Krishna shares insights from over a decade in the industry, explaining how data has outgrown traditional storage solutions and why independent data management is critical for organizations to avoid vendor lock-in. We discuss how AI is revolutionizing data strategies, from optimizing storage costs to preparing unstructured data for AI-driven workflows—a challenge every enterprise is now facing.

We also dive into the hidden costs of cold data, how Komprise's Global File Index brings structure to unstructured data, and the role of transparent data tiering in reducing storage expenses while maintaining easy access. Krishna highlights why data governance and security are more important than ever, especially as enterprises explore AI adoption and face increasing ransomware threats.

As AI becomes more deeply embedded in business processes, how can organizations ensure their data is AI-ready? What steps should they take today to future-proof their data strategies? Join the conversation and discover why unstructured data management is the next big frontier in enterprise IT.

[00:00:03] Welcome back to the Tech Talks Daily Podcast, where every day we explore the latest innovations shaping the future of technology. And my guest today is the co-founder and COO of Comprise, and they're a company at the forefront of unstructured data management.

[00:00:21] We first met at the IT Press Tour in Silicon Valley, and after having a fascinating discussion, I knew I had to get her onto the podcast today, to not only share her insights on the evolving role of unstructured data in enterprise IT, but the value that it's helping to unlock. Because unstructured data, which is essentially everything from videos to documents to x-rays and just about every file you can think of, they make up 90% of enterprise data.

> [Data excerpts]
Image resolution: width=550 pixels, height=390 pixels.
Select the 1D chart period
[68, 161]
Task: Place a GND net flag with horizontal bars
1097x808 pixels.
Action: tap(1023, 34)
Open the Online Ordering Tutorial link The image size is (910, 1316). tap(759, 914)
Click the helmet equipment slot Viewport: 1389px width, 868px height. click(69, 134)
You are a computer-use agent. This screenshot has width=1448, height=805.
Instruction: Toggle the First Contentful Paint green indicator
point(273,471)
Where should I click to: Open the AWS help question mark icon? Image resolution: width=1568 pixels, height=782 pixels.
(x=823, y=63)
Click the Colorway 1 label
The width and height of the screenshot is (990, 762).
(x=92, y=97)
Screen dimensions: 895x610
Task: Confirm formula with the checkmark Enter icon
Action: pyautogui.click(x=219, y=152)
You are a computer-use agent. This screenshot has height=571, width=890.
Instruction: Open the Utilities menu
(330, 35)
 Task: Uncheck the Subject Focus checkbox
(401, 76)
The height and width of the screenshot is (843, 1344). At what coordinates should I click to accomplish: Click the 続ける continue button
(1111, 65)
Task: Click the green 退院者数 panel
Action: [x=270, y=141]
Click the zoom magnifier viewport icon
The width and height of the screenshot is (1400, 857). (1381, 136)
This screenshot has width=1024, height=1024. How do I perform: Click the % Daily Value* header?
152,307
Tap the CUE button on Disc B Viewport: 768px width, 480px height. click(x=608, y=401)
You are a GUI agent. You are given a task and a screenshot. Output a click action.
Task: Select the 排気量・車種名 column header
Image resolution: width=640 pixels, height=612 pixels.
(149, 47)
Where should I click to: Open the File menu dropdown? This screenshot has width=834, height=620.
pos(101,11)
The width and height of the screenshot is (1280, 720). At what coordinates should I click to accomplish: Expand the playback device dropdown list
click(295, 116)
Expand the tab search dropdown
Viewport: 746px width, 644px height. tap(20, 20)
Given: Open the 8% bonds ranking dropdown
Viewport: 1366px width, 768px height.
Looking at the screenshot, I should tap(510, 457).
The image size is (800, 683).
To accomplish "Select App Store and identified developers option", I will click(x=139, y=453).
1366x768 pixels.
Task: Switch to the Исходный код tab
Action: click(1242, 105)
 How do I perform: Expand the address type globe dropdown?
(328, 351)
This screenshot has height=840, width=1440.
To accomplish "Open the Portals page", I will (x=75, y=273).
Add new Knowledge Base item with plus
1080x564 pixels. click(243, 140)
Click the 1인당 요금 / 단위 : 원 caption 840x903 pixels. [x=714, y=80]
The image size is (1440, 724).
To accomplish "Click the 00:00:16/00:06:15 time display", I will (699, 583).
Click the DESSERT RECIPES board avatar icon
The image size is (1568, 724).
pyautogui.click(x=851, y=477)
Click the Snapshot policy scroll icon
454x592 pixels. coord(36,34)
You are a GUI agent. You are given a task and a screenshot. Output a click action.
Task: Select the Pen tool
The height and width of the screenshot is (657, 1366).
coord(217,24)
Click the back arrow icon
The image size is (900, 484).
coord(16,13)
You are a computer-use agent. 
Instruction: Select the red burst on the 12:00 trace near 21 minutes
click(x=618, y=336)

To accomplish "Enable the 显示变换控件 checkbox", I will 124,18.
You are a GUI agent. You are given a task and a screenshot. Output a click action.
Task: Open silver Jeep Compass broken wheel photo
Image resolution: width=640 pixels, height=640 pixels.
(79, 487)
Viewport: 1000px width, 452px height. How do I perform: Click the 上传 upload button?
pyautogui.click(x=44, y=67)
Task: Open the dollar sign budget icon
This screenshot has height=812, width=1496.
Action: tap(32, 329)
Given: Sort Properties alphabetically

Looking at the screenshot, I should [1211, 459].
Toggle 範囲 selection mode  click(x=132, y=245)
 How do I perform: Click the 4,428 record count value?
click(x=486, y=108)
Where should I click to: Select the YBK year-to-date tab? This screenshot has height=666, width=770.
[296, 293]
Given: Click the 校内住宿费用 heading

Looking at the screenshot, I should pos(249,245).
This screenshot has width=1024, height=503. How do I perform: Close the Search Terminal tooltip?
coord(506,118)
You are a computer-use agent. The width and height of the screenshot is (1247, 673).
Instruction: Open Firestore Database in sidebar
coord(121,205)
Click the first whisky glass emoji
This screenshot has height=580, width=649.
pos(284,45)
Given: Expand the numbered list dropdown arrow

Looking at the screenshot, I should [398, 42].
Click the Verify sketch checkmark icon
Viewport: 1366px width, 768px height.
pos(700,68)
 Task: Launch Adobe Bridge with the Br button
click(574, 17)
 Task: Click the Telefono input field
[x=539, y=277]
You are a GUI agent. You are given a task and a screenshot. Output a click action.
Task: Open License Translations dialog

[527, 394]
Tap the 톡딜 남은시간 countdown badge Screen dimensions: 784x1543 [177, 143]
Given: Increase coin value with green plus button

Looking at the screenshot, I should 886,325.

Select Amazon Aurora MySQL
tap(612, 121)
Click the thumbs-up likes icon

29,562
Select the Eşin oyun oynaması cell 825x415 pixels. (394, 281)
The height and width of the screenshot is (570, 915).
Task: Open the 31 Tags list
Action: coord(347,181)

> [Problem to work on] Repeat the podcast passage word for word, starting at "Krishna shares insights" and ending at "is now facing.". Rely solely on the podcast passage above.

> [Output]
Krishna shares insights from over a decade in the industry, explaining how data has outgrown traditional storage solutions and why independent data management is critical for organizations to avoid vendor lock-in. We discuss how AI is revolutionizing data strategies, from optimizing storage costs to preparing unstructured data for AI-driven workflows—a challenge every enterprise is now facing.